Abner Cutler & Son were cabinetmakers in Buffalo, New York who started production in the late 1820s. The firm specialised in rolltop desks and was granted seven patents related to the desk's mechanism. The company was known as 'Cutler & Son' by the 1870s and exhibited some desks at the 1876 Philadelphia Centennial Exhibition. By the early 1900s, the firm was known as the 'Cutler Desk Co.' In 1930, it was taken over by the Sikes Chair Co., also of Buffalo.

The US Patent Office issued a patent for the first American-made rolltop desk to Abner Cutler of Buffalo, NY in 1882. Similar desks had been seen in the United States and Europe before Cutler's patent. The cylinder desk was a predecessor of the rolltop, and had been in use in Europe in the 1700s, but warping of the top was common as it was made from a single piece of wood. The tambour desk may also be considered an early rolltop even though the work surface was only partly covered by the top. The rolltop became a standard item of the Victorian office. Cutler's company flourished until around 1919, when the rolltop design declined in popularity and was replaced by Art Nouveau and Art Deco styles.

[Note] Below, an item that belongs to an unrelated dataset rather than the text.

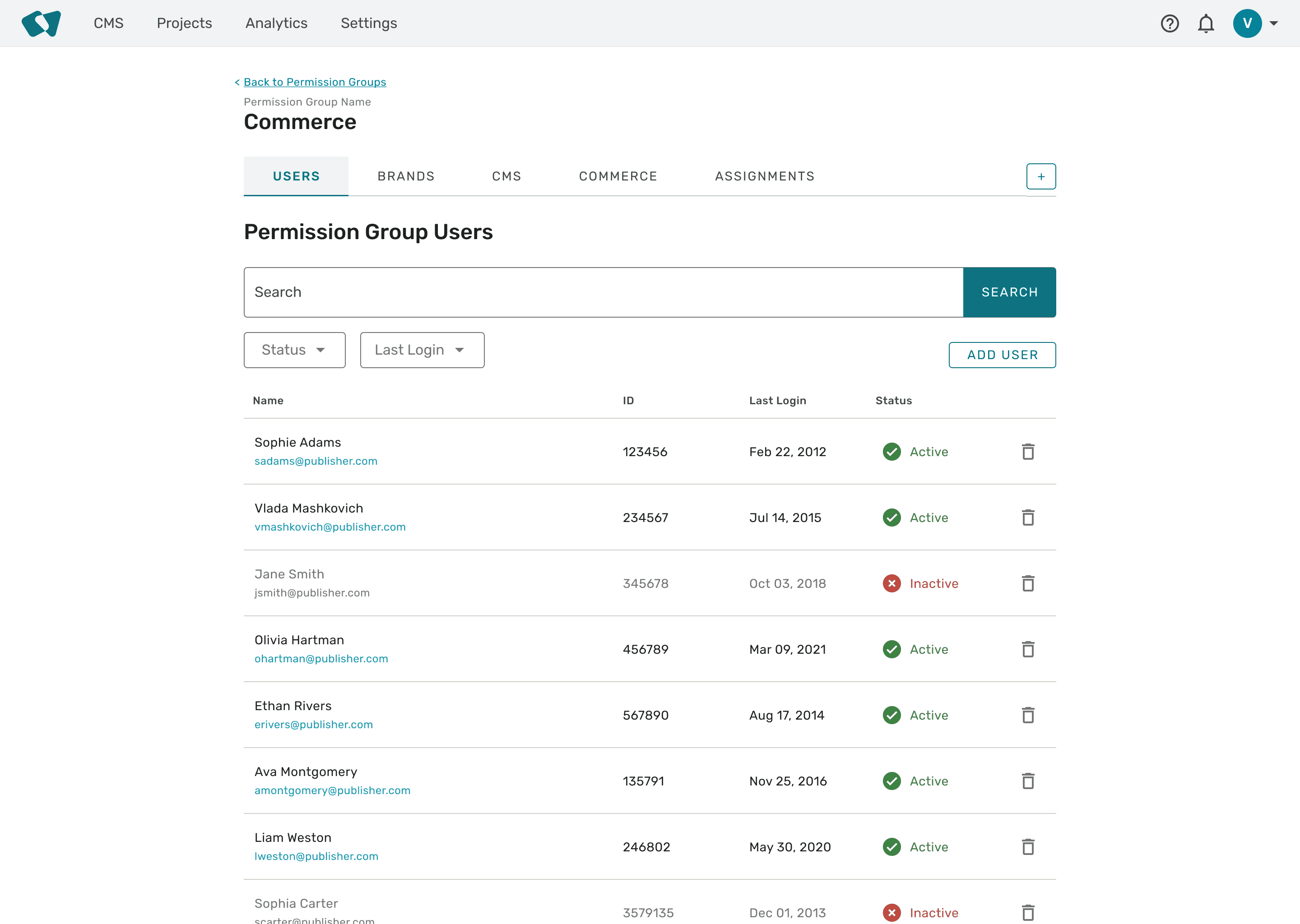Open Analytics in the top navigation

Abner Cutler was born at Paris, Oneida County, N. Y., in 1802 and was the sixth child of Joseph and Dothea Judd. He spent his childhood on a farm and when sixteen years old was apprenticed for three years to Silas Sikes, a cabinet maker of Clinton, New York. After this he was employed by Thomas Constantine in New York where he learnt the trade of cabinet-making. From there he worked in Chittenango, New York, and in 1824 started out on his own. He went into partnership with a Mr. Stearns of Mendon, New York, and they established themselves as cabinet makers at Black Rock near Buffalo, and were soon marketing "fall-leaf" tables.

==Marriage and children==
The founder of the firm, Abner Cutler (1802 - 29 May 1891, Buffalo, New York), was the son of Joseph Cutler (1748-1827) and Dothea Judd (1760-1833). His first wife, whom he married on 21 January 1828 in Paris, New York, was Lydia Grey (1808-1873) and their son Frederick Hudson Cutler (1843-1897), one of seven children, was a partner in the firm. Frederick was married to Ella Amelia Smith. Abner's second wife, whom he married in 1876, was a Mrs Gilmore (1821-1892).